*PROBLEM TO SOLVE*. Below are entries. Copy exactly the lines running from the line that holds "Presskit and Logo (906, 795)" to the line that holds "Ask an Atheist archive (1793, 263)", with both ends included.

*EXERCISE DATA*.
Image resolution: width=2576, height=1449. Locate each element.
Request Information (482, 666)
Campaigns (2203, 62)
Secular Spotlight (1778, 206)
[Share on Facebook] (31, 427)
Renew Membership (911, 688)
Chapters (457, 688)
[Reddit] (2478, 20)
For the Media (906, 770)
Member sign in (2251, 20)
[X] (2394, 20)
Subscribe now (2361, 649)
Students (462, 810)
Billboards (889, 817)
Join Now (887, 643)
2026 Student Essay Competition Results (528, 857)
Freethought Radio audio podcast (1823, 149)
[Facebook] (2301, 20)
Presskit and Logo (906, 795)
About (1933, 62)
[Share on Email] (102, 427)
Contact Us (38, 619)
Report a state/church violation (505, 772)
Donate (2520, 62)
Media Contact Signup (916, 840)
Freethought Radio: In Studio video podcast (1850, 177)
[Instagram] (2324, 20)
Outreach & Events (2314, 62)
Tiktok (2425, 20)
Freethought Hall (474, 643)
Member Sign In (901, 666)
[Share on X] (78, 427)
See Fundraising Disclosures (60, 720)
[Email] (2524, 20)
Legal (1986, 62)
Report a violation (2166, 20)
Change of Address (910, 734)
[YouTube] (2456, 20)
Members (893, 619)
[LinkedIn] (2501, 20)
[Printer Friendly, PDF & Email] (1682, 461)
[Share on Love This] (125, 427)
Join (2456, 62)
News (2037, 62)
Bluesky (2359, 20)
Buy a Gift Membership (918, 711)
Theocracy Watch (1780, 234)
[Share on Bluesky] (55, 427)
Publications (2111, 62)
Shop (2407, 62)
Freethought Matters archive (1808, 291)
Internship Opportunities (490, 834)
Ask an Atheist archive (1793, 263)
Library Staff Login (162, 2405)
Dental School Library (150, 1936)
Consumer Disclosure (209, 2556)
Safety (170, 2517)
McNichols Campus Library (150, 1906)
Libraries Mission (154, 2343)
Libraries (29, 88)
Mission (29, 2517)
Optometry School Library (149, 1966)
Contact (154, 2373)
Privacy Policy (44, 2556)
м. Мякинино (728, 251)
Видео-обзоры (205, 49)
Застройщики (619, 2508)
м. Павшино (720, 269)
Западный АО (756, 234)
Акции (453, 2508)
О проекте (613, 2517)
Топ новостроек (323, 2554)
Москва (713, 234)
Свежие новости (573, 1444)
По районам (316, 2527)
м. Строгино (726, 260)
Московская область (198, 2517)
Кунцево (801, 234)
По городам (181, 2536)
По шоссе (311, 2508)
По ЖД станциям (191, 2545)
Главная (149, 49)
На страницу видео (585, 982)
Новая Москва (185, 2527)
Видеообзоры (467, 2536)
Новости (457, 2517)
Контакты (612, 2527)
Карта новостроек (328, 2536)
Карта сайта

*RESPONSE BOX*.
Presskit and Logo (906, 795)
About (1933, 62)
[Share on Email] (102, 427)
Contact Us (38, 619)
Report a state/church violation (505, 772)
Donate (2520, 62)
Media Contact Signup (916, 840)
Freethought Radio: In Studio video podcast (1850, 177)
[Instagram] (2324, 20)
Outreach & Events (2314, 62)
Tiktok (2425, 20)
Freethought Hall (474, 643)
Member Sign In (901, 666)
[Share on X] (78, 427)
See Fundraising Disclosures (60, 720)
[Email] (2524, 20)
Legal (1986, 62)
Report a violation (2166, 20)
Change of Address (910, 734)
[YouTube] (2456, 20)
Members (893, 619)
[LinkedIn] (2501, 20)
[Printer Friendly, PDF & Email] (1682, 461)
[Share on Love This] (125, 427)
Join (2456, 62)
News (2037, 62)
Bluesky (2359, 20)
Buy a Gift Membership (918, 711)
Theocracy Watch (1780, 234)
[Share on Bluesky] (55, 427)
Publications (2111, 62)
Shop (2407, 62)
Freethought Matters archive (1808, 291)
Internship Opportunities (490, 834)
Ask an Atheist archive (1793, 263)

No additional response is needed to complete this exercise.